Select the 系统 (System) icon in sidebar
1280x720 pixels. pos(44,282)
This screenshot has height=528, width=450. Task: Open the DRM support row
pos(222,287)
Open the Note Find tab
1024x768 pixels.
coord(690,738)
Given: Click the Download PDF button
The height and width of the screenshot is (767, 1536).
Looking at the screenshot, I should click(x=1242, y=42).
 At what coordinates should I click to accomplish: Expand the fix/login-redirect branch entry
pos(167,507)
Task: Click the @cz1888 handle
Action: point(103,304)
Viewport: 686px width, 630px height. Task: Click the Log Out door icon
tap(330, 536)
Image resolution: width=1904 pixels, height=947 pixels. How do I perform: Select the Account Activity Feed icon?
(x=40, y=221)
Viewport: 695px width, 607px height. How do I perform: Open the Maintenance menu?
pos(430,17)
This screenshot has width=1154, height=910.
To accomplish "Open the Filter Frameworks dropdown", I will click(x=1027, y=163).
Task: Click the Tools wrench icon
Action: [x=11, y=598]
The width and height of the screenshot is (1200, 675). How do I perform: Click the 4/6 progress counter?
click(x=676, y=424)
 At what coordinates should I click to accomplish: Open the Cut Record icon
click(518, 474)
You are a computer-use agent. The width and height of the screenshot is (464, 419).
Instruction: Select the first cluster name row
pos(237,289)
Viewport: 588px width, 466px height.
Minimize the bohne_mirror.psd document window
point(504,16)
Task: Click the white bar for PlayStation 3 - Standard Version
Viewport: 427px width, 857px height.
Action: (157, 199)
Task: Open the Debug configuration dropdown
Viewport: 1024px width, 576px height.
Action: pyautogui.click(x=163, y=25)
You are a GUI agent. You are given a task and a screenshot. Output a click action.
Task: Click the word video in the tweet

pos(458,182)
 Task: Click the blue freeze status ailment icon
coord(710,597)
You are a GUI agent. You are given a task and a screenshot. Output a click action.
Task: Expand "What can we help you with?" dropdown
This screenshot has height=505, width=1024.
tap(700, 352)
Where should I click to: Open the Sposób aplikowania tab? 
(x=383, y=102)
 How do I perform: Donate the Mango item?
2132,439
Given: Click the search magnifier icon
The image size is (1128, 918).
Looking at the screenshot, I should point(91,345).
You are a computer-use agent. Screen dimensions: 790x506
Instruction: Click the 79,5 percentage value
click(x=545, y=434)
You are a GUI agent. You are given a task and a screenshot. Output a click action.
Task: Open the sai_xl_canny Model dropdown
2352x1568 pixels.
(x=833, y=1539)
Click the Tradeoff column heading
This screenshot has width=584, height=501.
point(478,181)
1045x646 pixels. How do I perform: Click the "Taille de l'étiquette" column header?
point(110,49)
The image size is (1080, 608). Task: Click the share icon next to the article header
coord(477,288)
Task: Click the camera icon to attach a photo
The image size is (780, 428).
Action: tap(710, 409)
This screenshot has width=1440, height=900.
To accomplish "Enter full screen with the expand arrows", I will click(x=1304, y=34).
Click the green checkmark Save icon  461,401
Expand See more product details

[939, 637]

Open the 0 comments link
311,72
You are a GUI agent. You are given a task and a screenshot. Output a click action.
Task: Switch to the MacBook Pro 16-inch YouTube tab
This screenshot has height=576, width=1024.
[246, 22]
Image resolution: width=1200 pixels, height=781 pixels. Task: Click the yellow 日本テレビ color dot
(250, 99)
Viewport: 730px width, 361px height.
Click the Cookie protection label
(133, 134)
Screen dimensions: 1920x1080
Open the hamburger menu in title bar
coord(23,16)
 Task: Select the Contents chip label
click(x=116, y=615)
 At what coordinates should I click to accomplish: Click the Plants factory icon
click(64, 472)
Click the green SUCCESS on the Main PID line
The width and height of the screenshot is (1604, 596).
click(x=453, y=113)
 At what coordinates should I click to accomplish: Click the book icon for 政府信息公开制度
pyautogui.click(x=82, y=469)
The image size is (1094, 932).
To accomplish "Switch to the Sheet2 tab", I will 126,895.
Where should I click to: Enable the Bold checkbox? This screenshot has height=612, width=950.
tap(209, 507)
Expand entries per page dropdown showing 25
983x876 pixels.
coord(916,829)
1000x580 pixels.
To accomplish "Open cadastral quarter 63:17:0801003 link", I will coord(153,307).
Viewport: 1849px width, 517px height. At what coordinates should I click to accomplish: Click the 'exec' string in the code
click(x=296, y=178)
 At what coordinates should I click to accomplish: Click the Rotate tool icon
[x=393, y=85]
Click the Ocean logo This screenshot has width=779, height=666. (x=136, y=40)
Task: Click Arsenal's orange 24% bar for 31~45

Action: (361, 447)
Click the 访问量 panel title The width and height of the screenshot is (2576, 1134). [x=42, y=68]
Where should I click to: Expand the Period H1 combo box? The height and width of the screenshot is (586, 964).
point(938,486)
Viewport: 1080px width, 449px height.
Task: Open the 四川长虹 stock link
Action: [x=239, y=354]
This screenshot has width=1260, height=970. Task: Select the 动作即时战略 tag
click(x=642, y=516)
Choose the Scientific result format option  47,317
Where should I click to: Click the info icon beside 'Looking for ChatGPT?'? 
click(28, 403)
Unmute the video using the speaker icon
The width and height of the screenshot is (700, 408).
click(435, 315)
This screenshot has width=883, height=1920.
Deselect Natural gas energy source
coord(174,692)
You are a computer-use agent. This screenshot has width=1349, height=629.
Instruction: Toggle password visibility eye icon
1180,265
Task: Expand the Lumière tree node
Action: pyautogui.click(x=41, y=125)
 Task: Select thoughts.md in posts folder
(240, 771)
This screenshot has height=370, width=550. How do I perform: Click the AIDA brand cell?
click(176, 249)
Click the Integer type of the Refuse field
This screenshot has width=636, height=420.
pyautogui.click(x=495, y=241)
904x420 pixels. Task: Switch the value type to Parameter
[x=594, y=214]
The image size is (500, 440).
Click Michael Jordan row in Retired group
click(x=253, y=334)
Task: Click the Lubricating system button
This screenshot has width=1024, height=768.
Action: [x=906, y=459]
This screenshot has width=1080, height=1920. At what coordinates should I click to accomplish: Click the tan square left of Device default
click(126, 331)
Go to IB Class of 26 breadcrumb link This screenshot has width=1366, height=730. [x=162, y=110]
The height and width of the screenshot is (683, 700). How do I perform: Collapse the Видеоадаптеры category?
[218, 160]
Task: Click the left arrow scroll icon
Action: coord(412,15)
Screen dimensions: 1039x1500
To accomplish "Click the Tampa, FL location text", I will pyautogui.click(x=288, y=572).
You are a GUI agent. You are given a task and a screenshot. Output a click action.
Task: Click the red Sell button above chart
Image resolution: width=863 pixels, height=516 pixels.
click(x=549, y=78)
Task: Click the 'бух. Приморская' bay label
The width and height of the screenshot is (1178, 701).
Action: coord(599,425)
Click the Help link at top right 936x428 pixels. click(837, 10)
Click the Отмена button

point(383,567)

---*---

◆ **THE REQUEST**:
Reproduce every one of the entries above, line for line, with nothing altered, added, or left out.

◆ **EXPECTED ANSWER**:
Select the 系统 (System) icon in sidebar
1280x720 pixels. pos(44,282)
This screenshot has height=528, width=450. Task: Open the DRM support row
pos(222,287)
Open the Note Find tab
1024x768 pixels.
coord(690,738)
Given: Click the Download PDF button
The height and width of the screenshot is (767, 1536).
Looking at the screenshot, I should click(x=1242, y=42).
 At what coordinates should I click to accomplish: Expand the fix/login-redirect branch entry
pos(167,507)
Task: Click the @cz1888 handle
Action: point(103,304)
Viewport: 686px width, 630px height. Task: Click the Log Out door icon
tap(330, 536)
Image resolution: width=1904 pixels, height=947 pixels. How do I perform: Select the Account Activity Feed icon?
(x=40, y=221)
Viewport: 695px width, 607px height. How do I perform: Open the Maintenance menu?
pos(430,17)
This screenshot has width=1154, height=910.
To accomplish "Open the Filter Frameworks dropdown", I will click(x=1027, y=163).
Task: Click the Tools wrench icon
Action: [x=11, y=598]
The width and height of the screenshot is (1200, 675). How do I perform: Click the 4/6 progress counter?
click(x=676, y=424)
 At what coordinates should I click to accomplish: Open the Cut Record icon
click(518, 474)
You are a computer-use agent. The width and height of the screenshot is (464, 419).
Instruction: Select the first cluster name row
pos(237,289)
Viewport: 588px width, 466px height.
Minimize the bohne_mirror.psd document window
point(504,16)
Task: Click the white bar for PlayStation 3 - Standard Version
Viewport: 427px width, 857px height.
Action: (157, 199)
Task: Open the Debug configuration dropdown
Viewport: 1024px width, 576px height.
Action: pyautogui.click(x=163, y=25)
You are a GUI agent. You are given a task and a screenshot. Output a click action.
Task: Click the word video in the tweet

pos(458,182)
 Task: Click the blue freeze status ailment icon
coord(710,597)
You are a GUI agent. You are given a task and a screenshot. Output a click action.
Task: Expand "What can we help you with?" dropdown
This screenshot has height=505, width=1024.
tap(700, 352)
Where should I click to: Open the Sposób aplikowania tab? 
(x=383, y=102)
 How do I perform: Donate the Mango item?
2132,439
Given: Click the search magnifier icon
The image size is (1128, 918).
Looking at the screenshot, I should point(91,345).
You are a computer-use agent. Screen dimensions: 790x506
Instruction: Click the 79,5 percentage value
click(x=545, y=434)
You are a GUI agent. You are given a task and a screenshot. Output a click action.
Task: Open the sai_xl_canny Model dropdown
2352x1568 pixels.
(x=833, y=1539)
Click the Tradeoff column heading
This screenshot has width=584, height=501.
point(478,181)
1045x646 pixels. How do I perform: Click the "Taille de l'étiquette" column header?
point(110,49)
The image size is (1080, 608). Task: Click the share icon next to the article header
coord(477,288)
Task: Click the camera icon to attach a photo
The image size is (780, 428).
Action: tap(710, 409)
This screenshot has width=1440, height=900.
To accomplish "Enter full screen with the expand arrows", I will click(x=1304, y=34).
Click the green checkmark Save icon  461,401
Expand See more product details

[939, 637]

Open the 0 comments link
311,72
You are a GUI agent. You are given a task and a screenshot. Output a click action.
Task: Switch to the MacBook Pro 16-inch YouTube tab
This screenshot has height=576, width=1024.
[246, 22]
Image resolution: width=1200 pixels, height=781 pixels. Task: Click the yellow 日本テレビ color dot
(250, 99)
Viewport: 730px width, 361px height.
Click the Cookie protection label
(133, 134)
Screen dimensions: 1920x1080
Open the hamburger menu in title bar
coord(23,16)
 Task: Select the Contents chip label
click(x=116, y=615)
 At what coordinates should I click to accomplish: Click the Plants factory icon
click(64, 472)
Click the green SUCCESS on the Main PID line
The width and height of the screenshot is (1604, 596).
click(x=453, y=113)
 At what coordinates should I click to accomplish: Click the book icon for 政府信息公开制度
pyautogui.click(x=82, y=469)
The image size is (1094, 932).
To accomplish "Switch to the Sheet2 tab", I will 126,895.
Where should I click to: Enable the Bold checkbox? This screenshot has height=612, width=950.
tap(209, 507)
Expand entries per page dropdown showing 25
983x876 pixels.
coord(916,829)
1000x580 pixels.
To accomplish "Open cadastral quarter 63:17:0801003 link", I will coord(153,307).
Viewport: 1849px width, 517px height. At what coordinates should I click to accomplish: Click the 'exec' string in the code
click(x=296, y=178)
 At what coordinates should I click to accomplish: Click the Rotate tool icon
[x=393, y=85]
Click the Ocean logo This screenshot has width=779, height=666. (x=136, y=40)
Task: Click Arsenal's orange 24% bar for 31~45

Action: (361, 447)
Click the 访问量 panel title The width and height of the screenshot is (2576, 1134). [x=42, y=68]
Where should I click to: Expand the Period H1 combo box? The height and width of the screenshot is (586, 964).
point(938,486)
Viewport: 1080px width, 449px height.
Task: Open the 四川长虹 stock link
Action: [x=239, y=354]
This screenshot has width=1260, height=970. Task: Select the 动作即时战略 tag
click(x=642, y=516)
Choose the Scientific result format option  47,317
Where should I click to: Click the info icon beside 'Looking for ChatGPT?'? 
click(28, 403)
Unmute the video using the speaker icon
The width and height of the screenshot is (700, 408).
click(435, 315)
This screenshot has width=883, height=1920.
Deselect Natural gas energy source
coord(174,692)
You are a computer-use agent. This screenshot has width=1349, height=629.
Instruction: Toggle password visibility eye icon
1180,265
Task: Expand the Lumière tree node
Action: pyautogui.click(x=41, y=125)
 Task: Select thoughts.md in posts folder
(240, 771)
This screenshot has height=370, width=550. How do I perform: Click the AIDA brand cell?
click(176, 249)
Click the Integer type of the Refuse field
This screenshot has width=636, height=420.
pyautogui.click(x=495, y=241)
904x420 pixels. Task: Switch the value type to Parameter
[x=594, y=214]
The image size is (500, 440).
Click Michael Jordan row in Retired group
click(x=253, y=334)
Task: Click the Lubricating system button
This screenshot has width=1024, height=768.
Action: [x=906, y=459]
This screenshot has width=1080, height=1920. At what coordinates should I click to accomplish: Click the tan square left of Device default
click(126, 331)
Go to IB Class of 26 breadcrumb link This screenshot has width=1366, height=730. [x=162, y=110]
The height and width of the screenshot is (683, 700). How do I perform: Collapse the Видеоадаптеры category?
[218, 160]
Task: Click the left arrow scroll icon
Action: coord(412,15)
Screen dimensions: 1039x1500
To accomplish "Click the Tampa, FL location text", I will pyautogui.click(x=288, y=572).
You are a GUI agent. You are given a task and a screenshot. Output a click action.
Task: Click the red Sell button above chart
Image resolution: width=863 pixels, height=516 pixels.
click(x=549, y=78)
Task: Click the 'бух. Приморская' bay label
The width and height of the screenshot is (1178, 701).
Action: coord(599,425)
Click the Help link at top right 936x428 pixels. click(837, 10)
Click the Отмена button

point(383,567)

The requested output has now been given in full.